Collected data

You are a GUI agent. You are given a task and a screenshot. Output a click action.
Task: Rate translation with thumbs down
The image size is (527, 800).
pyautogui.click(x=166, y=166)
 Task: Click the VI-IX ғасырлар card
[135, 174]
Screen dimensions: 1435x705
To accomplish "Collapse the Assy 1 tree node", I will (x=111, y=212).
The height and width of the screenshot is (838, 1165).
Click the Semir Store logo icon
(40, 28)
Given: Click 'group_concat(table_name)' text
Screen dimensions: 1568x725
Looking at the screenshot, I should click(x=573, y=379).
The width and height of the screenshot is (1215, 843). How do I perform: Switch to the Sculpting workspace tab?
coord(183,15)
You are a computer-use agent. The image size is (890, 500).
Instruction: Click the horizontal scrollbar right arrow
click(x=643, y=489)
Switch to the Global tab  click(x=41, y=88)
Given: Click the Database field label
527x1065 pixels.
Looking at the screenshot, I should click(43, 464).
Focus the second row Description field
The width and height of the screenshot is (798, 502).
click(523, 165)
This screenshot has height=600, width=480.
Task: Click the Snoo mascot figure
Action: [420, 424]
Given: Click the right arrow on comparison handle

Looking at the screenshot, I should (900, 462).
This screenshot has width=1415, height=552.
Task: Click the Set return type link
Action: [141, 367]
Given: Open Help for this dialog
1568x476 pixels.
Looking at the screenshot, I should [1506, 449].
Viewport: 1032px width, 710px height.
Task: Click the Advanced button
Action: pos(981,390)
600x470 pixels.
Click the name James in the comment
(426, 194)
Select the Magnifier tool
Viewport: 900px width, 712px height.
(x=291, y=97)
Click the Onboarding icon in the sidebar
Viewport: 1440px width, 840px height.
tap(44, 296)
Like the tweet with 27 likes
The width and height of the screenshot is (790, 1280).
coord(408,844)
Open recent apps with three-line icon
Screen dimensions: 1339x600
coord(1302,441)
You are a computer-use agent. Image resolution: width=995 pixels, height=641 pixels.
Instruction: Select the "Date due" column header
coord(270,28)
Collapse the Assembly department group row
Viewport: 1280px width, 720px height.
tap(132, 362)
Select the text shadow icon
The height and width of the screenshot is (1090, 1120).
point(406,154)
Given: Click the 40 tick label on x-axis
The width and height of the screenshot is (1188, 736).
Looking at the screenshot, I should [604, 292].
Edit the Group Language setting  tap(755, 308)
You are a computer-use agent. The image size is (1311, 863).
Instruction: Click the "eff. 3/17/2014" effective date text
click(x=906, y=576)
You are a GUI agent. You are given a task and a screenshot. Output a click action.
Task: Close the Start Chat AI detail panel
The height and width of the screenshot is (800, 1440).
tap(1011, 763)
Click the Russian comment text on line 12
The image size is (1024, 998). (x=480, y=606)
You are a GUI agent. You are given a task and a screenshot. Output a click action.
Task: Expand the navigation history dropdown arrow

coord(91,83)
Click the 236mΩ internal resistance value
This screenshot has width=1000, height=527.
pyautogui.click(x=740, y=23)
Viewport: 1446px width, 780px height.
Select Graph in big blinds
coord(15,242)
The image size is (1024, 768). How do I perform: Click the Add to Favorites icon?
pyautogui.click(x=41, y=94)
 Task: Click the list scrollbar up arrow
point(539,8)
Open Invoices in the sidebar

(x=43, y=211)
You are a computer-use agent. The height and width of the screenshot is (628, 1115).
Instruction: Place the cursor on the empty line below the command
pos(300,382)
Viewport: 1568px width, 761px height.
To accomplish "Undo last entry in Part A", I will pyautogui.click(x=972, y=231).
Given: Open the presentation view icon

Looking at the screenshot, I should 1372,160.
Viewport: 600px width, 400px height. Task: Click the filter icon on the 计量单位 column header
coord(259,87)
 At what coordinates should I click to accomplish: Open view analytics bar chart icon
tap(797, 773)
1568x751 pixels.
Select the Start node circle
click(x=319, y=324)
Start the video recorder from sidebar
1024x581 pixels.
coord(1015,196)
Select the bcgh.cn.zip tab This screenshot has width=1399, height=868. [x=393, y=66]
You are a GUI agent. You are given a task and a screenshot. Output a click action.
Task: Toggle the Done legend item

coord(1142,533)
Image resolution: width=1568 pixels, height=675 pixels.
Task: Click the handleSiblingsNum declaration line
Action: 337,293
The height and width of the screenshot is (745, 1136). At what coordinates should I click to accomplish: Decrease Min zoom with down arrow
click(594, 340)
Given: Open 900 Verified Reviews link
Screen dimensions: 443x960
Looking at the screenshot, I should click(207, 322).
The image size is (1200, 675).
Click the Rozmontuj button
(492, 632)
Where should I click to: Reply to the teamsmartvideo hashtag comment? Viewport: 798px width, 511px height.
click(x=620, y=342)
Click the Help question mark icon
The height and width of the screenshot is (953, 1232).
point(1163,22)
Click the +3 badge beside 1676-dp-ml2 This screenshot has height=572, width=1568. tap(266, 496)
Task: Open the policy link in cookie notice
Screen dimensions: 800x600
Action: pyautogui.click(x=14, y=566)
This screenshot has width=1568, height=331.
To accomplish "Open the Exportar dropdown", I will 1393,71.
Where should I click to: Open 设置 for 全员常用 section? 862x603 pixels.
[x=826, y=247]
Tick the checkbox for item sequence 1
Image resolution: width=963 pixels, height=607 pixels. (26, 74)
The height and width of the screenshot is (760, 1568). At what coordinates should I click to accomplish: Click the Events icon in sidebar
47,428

What to do
Repeat the data exactly. Omit nothing.

Task solution
You are a GUI agent. You are given a task and a screenshot. Output a click action.
Task: Rate translation with thumbs down
The image size is (527, 800).
pyautogui.click(x=166, y=166)
 Task: Click the VI-IX ғасырлар card
[135, 174]
Screen dimensions: 1435x705
To accomplish "Collapse the Assy 1 tree node", I will (x=111, y=212).
The height and width of the screenshot is (838, 1165).
Click the Semir Store logo icon
(40, 28)
Given: Click 'group_concat(table_name)' text
Screen dimensions: 1568x725
Looking at the screenshot, I should click(x=573, y=379).
The width and height of the screenshot is (1215, 843). How do I perform: Switch to the Sculpting workspace tab?
coord(183,15)
You are a computer-use agent. The image size is (890, 500).
Instruction: Click the horizontal scrollbar right arrow
click(x=643, y=489)
Switch to the Global tab  click(x=41, y=88)
Given: Click the Database field label
527x1065 pixels.
Looking at the screenshot, I should click(43, 464).
Focus the second row Description field
The width and height of the screenshot is (798, 502).
click(523, 165)
This screenshot has height=600, width=480.
Task: Click the Snoo mascot figure
Action: [420, 424]
Given: Click the right arrow on comparison handle

Looking at the screenshot, I should (900, 462).
This screenshot has width=1415, height=552.
Task: Click the Set return type link
Action: [141, 367]
Given: Open Help for this dialog
1568x476 pixels.
Looking at the screenshot, I should [1506, 449].
Viewport: 1032px width, 710px height.
Task: Click the Advanced button
Action: pos(981,390)
600x470 pixels.
Click the name James in the comment
(426, 194)
Select the Magnifier tool
Viewport: 900px width, 712px height.
(x=291, y=97)
Click the Onboarding icon in the sidebar
Viewport: 1440px width, 840px height.
tap(44, 296)
Like the tweet with 27 likes
The width and height of the screenshot is (790, 1280).
coord(408,844)
Open recent apps with three-line icon
Screen dimensions: 1339x600
coord(1302,441)
You are a computer-use agent. Image resolution: width=995 pixels, height=641 pixels.
Instruction: Select the "Date due" column header
coord(270,28)
Collapse the Assembly department group row
Viewport: 1280px width, 720px height.
tap(132, 362)
Select the text shadow icon
The height and width of the screenshot is (1090, 1120).
point(406,154)
Given: Click the 40 tick label on x-axis
The width and height of the screenshot is (1188, 736).
Looking at the screenshot, I should [604, 292].
Edit the Group Language setting  tap(755, 308)
You are a computer-use agent. The image size is (1311, 863).
Instruction: Click the "eff. 3/17/2014" effective date text
click(x=906, y=576)
You are a GUI agent. You are given a task and a screenshot. Output a click action.
Task: Close the Start Chat AI detail panel
The height and width of the screenshot is (800, 1440).
tap(1011, 763)
Click the Russian comment text on line 12
The image size is (1024, 998). (x=480, y=606)
You are a GUI agent. You are given a task and a screenshot. Output a click action.
Task: Expand the navigation history dropdown arrow

coord(91,83)
Click the 236mΩ internal resistance value
This screenshot has width=1000, height=527.
pyautogui.click(x=740, y=23)
Viewport: 1446px width, 780px height.
Select Graph in big blinds
coord(15,242)
The image size is (1024, 768). How do I perform: Click the Add to Favorites icon?
pyautogui.click(x=41, y=94)
 Task: Click the list scrollbar up arrow
point(539,8)
Open Invoices in the sidebar

(x=43, y=211)
You are a computer-use agent. The height and width of the screenshot is (628, 1115).
Instruction: Place the cursor on the empty line below the command
pos(300,382)
Viewport: 1568px width, 761px height.
To accomplish "Undo last entry in Part A", I will pyautogui.click(x=972, y=231).
Given: Open the presentation view icon

Looking at the screenshot, I should 1372,160.
Viewport: 600px width, 400px height. Task: Click the filter icon on the 计量单位 column header
coord(259,87)
 At what coordinates should I click to accomplish: Open view analytics bar chart icon
tap(797, 773)
1568x751 pixels.
Select the Start node circle
click(x=319, y=324)
Start the video recorder from sidebar
1024x581 pixels.
coord(1015,196)
Select the bcgh.cn.zip tab This screenshot has width=1399, height=868. [x=393, y=66]
You are a GUI agent. You are given a task and a screenshot. Output a click action.
Task: Toggle the Done legend item

coord(1142,533)
Image resolution: width=1568 pixels, height=675 pixels.
Task: Click the handleSiblingsNum declaration line
Action: 337,293
The height and width of the screenshot is (745, 1136). At what coordinates should I click to accomplish: Decrease Min zoom with down arrow
click(594, 340)
Given: Open 900 Verified Reviews link
Screen dimensions: 443x960
Looking at the screenshot, I should click(207, 322).
The image size is (1200, 675).
Click the Rozmontuj button
(492, 632)
Where should I click to: Reply to the teamsmartvideo hashtag comment? Viewport: 798px width, 511px height.
click(x=620, y=342)
Click the Help question mark icon
The height and width of the screenshot is (953, 1232).
point(1163,22)
Click the +3 badge beside 1676-dp-ml2 This screenshot has height=572, width=1568. tap(266, 496)
Task: Open the policy link in cookie notice
Screen dimensions: 800x600
Action: pyautogui.click(x=14, y=566)
This screenshot has width=1568, height=331.
To accomplish "Open the Exportar dropdown", I will 1393,71.
Where should I click to: Open 设置 for 全员常用 section? 862x603 pixels.
[x=826, y=247]
Tick the checkbox for item sequence 1
Image resolution: width=963 pixels, height=607 pixels. (26, 74)
The height and width of the screenshot is (760, 1568). At what coordinates should I click to accomplish: Click the Events icon in sidebar
47,428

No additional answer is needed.